In a typical office building this isn’t so difficult. It is fairly straightforward to define (or “program”) how much space is needed, calculate the expected loads (people, “plug loads,” ventilation requirements, solar loads, etc.) and determine the required power and cooling demands. The loads included in a typical office building are well understood, do not change significantly over the life of the building, and can be calculated fairly accurately. The resulting power demands are typically in the 3 W/sq ft range. The HVAC calculations are based on these static internal loads plus the external loads associated with solar and outdoor weather conditions, which even though they change seasonally, are still easily predicted based on over a hundred years of weather data. Special case areas need to be addressed such as auditoriums, kitchens, and retail spaces but even the loads for these spaces are predictable.

Data centers are by their very nature and mission not so predictable. The typical office contribution to a data center is the same such as lighting, people, outdoor loads, etc., but these loads are a small percentage of the overall loads of a data center. By far the largest loads in data centers are the “critical loads” associated with the computer rooms and supporting infrastructure, and these critical loads are expected to change (AKA “be refreshed”) pretty much continuously over the life of the facility. Furthermore, these are not like-for-like changes.

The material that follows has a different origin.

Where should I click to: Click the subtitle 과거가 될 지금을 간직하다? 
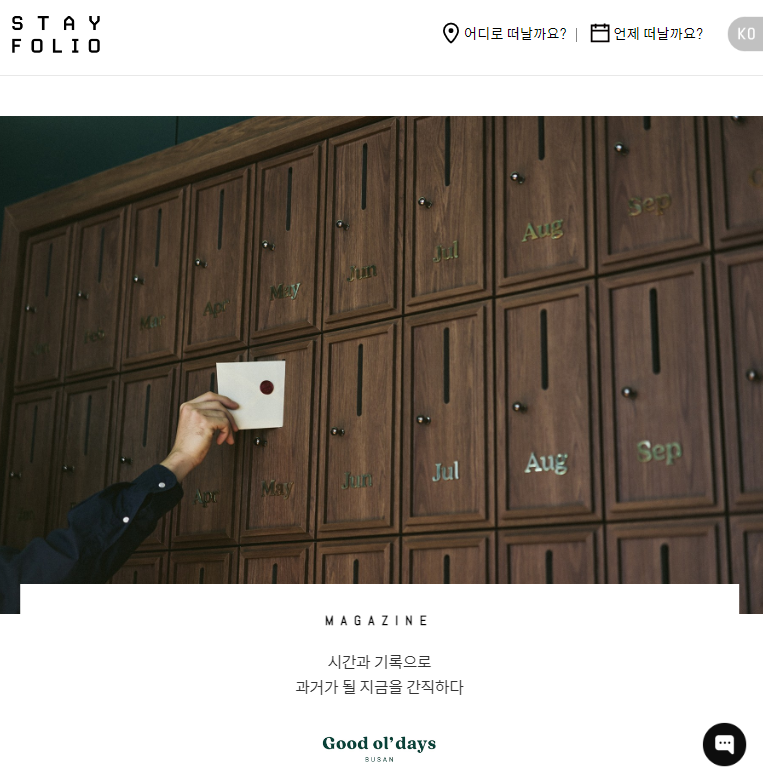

The IT equipment associated with the critical loads continues to evolve towards more compact, higher power demands, and higher cooling loads. Even the general IT topology is subject to large-scale change as sites transition between servers and mainframes, tape storage vs. electronic storage, centralized vs. distributed network architectures, and possibly in the not-to-distant future liquid-cooled (and immersion) electronics. Couple this with the desire to design “modular” (not to be confused with containerized) data centers that can be expanded over time and the predictions get even more difficult.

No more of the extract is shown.